▶ **Work order**
Copy, from the listing, every line in which the string "will" is present.

▶ **Given records**
--------

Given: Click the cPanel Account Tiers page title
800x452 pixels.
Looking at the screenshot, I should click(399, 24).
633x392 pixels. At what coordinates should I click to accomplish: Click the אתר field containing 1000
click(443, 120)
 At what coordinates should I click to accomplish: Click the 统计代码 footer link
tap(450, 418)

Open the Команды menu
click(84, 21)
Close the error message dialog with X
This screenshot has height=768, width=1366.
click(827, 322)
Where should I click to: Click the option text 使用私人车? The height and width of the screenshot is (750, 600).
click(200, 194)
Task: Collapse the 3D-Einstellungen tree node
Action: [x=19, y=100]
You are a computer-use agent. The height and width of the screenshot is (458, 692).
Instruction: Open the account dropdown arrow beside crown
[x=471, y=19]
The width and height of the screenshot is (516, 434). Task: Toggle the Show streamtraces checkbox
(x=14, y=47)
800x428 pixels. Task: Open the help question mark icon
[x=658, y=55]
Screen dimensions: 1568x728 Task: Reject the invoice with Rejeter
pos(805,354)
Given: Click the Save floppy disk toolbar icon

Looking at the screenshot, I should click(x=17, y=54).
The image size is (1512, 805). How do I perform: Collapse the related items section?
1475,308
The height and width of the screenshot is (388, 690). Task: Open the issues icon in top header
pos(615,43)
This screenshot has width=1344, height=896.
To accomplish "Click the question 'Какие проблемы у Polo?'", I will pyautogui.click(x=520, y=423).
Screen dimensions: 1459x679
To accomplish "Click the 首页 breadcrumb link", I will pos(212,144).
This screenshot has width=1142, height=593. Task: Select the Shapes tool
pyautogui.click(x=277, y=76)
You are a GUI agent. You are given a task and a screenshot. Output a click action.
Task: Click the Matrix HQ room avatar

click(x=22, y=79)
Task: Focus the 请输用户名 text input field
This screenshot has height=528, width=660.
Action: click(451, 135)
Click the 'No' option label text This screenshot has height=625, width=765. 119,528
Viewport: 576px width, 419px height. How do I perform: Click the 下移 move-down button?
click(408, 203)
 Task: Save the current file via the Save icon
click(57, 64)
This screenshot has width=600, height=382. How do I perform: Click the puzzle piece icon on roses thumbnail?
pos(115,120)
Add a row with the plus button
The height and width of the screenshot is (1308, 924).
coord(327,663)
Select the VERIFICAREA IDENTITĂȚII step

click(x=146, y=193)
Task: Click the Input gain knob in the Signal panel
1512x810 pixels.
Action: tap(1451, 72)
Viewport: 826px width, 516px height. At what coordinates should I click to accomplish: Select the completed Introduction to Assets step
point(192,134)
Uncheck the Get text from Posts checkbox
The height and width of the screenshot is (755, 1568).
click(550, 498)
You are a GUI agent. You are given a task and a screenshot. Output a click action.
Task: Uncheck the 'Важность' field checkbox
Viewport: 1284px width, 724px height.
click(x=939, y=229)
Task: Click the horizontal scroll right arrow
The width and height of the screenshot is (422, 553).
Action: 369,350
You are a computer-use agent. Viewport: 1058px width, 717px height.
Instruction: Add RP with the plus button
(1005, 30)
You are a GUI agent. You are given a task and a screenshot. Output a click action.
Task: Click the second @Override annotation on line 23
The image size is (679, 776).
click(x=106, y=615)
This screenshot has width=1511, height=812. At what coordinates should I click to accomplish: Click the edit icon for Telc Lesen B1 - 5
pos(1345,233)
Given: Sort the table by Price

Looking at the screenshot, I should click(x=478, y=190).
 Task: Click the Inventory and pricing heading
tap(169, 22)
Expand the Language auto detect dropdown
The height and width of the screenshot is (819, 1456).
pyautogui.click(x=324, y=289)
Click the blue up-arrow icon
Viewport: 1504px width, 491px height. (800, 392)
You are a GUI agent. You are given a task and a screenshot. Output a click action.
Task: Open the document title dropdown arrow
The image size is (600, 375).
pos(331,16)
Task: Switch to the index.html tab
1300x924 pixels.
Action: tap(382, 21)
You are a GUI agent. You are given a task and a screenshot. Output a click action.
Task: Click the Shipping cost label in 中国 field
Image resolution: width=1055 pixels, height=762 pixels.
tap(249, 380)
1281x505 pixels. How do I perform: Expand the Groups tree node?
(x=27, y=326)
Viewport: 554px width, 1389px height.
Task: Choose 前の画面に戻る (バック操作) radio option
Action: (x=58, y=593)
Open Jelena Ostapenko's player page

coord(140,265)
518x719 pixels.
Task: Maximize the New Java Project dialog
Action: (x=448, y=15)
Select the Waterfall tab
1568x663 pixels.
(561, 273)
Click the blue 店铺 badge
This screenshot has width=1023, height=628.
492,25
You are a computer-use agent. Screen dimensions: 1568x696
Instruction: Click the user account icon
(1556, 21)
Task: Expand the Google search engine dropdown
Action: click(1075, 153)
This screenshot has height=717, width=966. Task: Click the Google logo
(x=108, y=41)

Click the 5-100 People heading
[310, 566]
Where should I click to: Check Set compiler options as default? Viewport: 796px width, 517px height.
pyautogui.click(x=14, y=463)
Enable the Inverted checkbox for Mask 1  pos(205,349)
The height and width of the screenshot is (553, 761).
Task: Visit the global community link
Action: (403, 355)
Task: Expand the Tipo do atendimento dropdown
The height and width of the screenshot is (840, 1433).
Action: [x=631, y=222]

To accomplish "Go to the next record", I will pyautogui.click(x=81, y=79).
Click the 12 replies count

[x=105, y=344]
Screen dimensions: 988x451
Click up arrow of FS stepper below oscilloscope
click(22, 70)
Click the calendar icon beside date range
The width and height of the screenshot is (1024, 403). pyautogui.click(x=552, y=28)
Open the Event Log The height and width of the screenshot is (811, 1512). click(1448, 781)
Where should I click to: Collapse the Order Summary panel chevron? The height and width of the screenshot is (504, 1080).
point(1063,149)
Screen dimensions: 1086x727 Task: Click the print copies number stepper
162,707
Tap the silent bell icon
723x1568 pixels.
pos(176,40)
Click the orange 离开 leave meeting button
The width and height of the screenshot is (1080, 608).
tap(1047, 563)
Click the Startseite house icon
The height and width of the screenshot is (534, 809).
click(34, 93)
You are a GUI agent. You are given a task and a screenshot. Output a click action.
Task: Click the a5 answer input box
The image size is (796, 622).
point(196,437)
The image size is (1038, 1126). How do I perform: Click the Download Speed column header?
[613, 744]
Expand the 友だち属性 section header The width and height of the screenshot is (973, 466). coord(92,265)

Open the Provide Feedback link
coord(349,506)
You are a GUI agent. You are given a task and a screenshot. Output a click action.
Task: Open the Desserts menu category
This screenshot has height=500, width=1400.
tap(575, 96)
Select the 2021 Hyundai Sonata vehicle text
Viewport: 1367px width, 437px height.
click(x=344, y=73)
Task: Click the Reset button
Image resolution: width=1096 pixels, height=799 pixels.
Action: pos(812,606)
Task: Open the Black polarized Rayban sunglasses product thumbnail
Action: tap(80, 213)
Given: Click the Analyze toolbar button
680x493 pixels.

--------

▶ **Solution for this exercise**
To accomplish "Click the question 'Какие проблемы у Polo?'", I will pyautogui.click(x=520, y=423).
To accomplish "Click the 首页 breadcrumb link", I will pos(212,144).
To accomplish "Go to the next record", I will pyautogui.click(x=81, y=79).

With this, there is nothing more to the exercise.